The Call to Action is an effort initiated by the Council of Bishops and Connectional Table with the charge to help The United Methodist Church better fulfill its mission to make disciples of Jesus Christ for the transformation of the world. The denomination’s Connectional Table has submitted legislation to the 2012 General Conference that, if passed, would consolidate agencies and allow the redistribution of up to $60 million in general church funds.
The Rev. C.E. McAdoo, superintendent of the Southwest District of the Arkansas Annual (regional) Conference, urged the more than 50 participants at Can We Talk? to keep an open mind.
“If we come in with all the answers, why do we need to be anywhere?” he told those meeting at United Methodist-related Philander Smith College in Little Rock.
Illinois Area Bishop Gregory V. Palmer, a leader in the Call to Action process, helped outline the recommendations.
The proposals include the integration of nine of the denomination’s 13 general agencies into four offices, plus a shared services office.

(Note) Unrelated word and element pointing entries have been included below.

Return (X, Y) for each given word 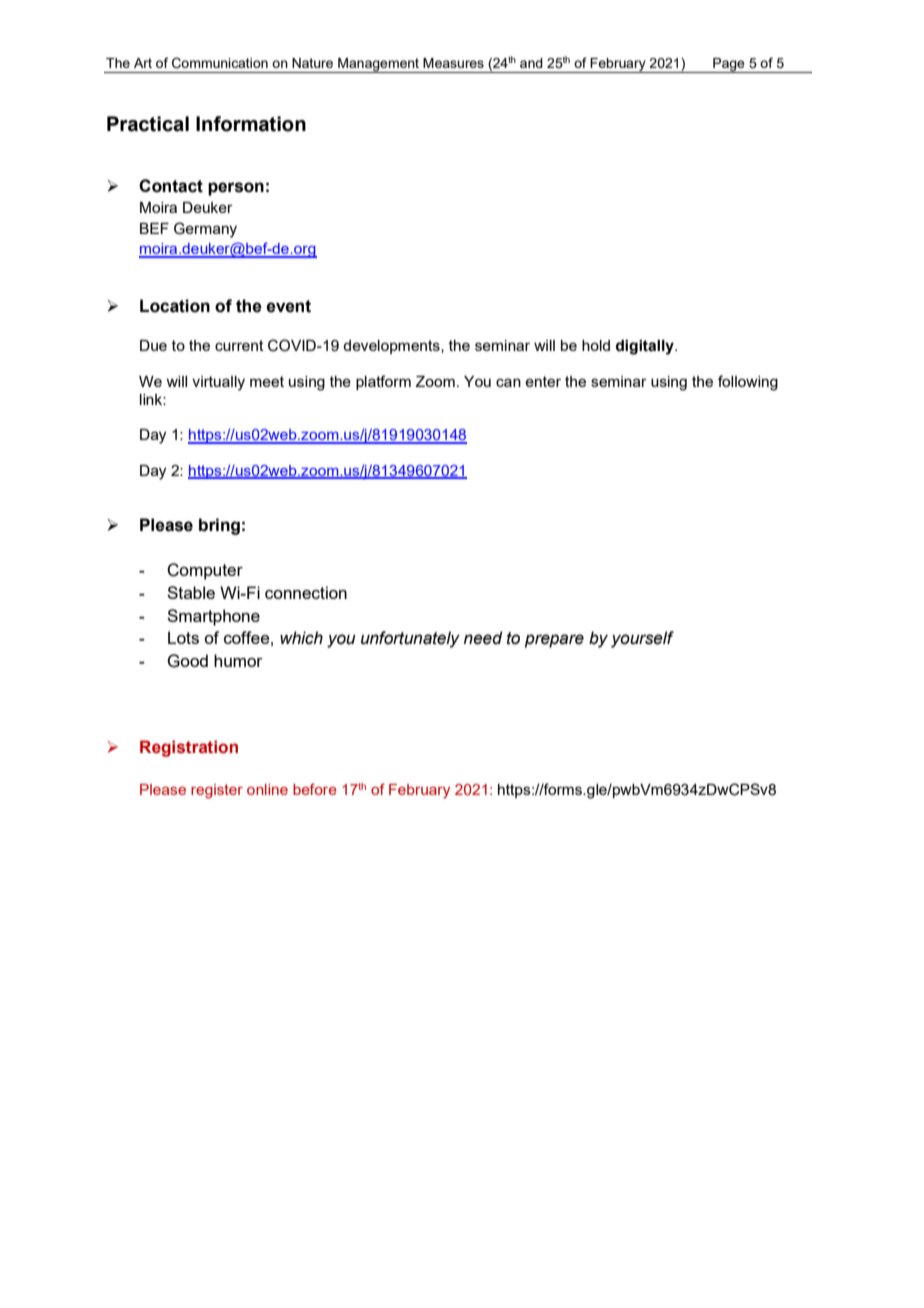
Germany (205, 230)
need (483, 638)
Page (729, 65)
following (748, 383)
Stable (191, 592)
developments (392, 347)
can (508, 382)
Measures (453, 63)
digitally (646, 347)
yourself (642, 639)
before (315, 789)
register (217, 791)
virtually (218, 383)
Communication (220, 63)
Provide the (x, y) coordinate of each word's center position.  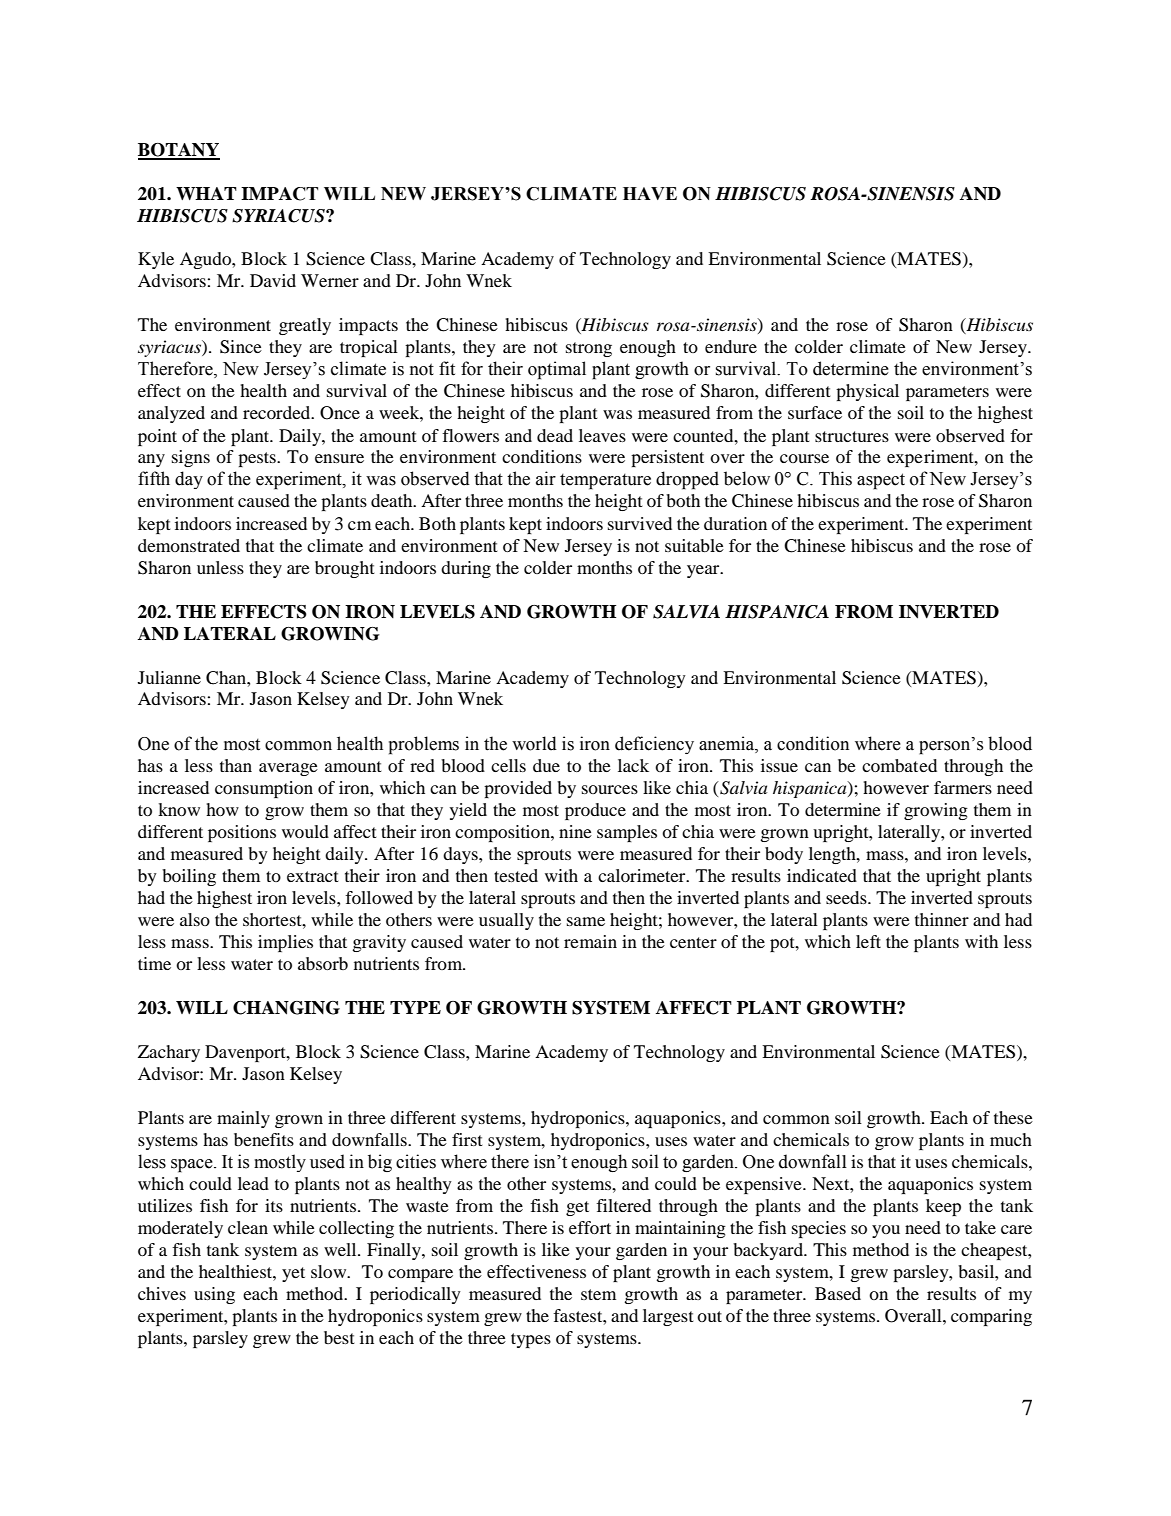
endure (731, 346)
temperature (605, 482)
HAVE (650, 193)
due (546, 765)
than (236, 765)
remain (590, 941)
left (868, 941)
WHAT (206, 193)
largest (668, 1317)
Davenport (246, 1053)
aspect (881, 481)
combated (899, 765)
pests (258, 459)
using (214, 1295)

Background information with the proposals says the four offices were designed with the denomination’s Four Areas of Focus in mind. Those areas of focus adopted by the 2008 General Conference are:
- Improving global health
- Engaging in ministry with the poor
- Creating new places for new people and revitalizing existing congregations
- Developing principled Christian leaders for the church and the world
The plan is for the offices to be subsumed under a new United Methodist Center for Connectional Mission and Ministry. Legislation submitted to General Conference calls for the center to have a 15-member board. That new board would oversee general funds that support mission and ministry.
Concerns over change
A significant concern among Can We Talk? participants was whether the smaller size of the proposed new leadership structure would allow the voices of ethnic and racial minorities to be heard. Leaders of the five groups that represent the denomination’s ethnic constituencies and General Conference delegates in the Northeastern Jurisdiction expressed similar worries.
Illinois Area Bishop Gregory V. Palmer (left) and Danita Waller Paige of Theressa Hoover United Methodist Church in Little Rock were among Can We Talk? worship leaders at the South Central jurisdictional gathering focused on the African-American church.
“I’m not hung up on the number,” Palmer said. “The focus on the ‘15’ is potentially delusional.”
He said the new proposed structure includes about 230 leaders, roughly one-third of the number of directors now on the church’s general boards and agencies.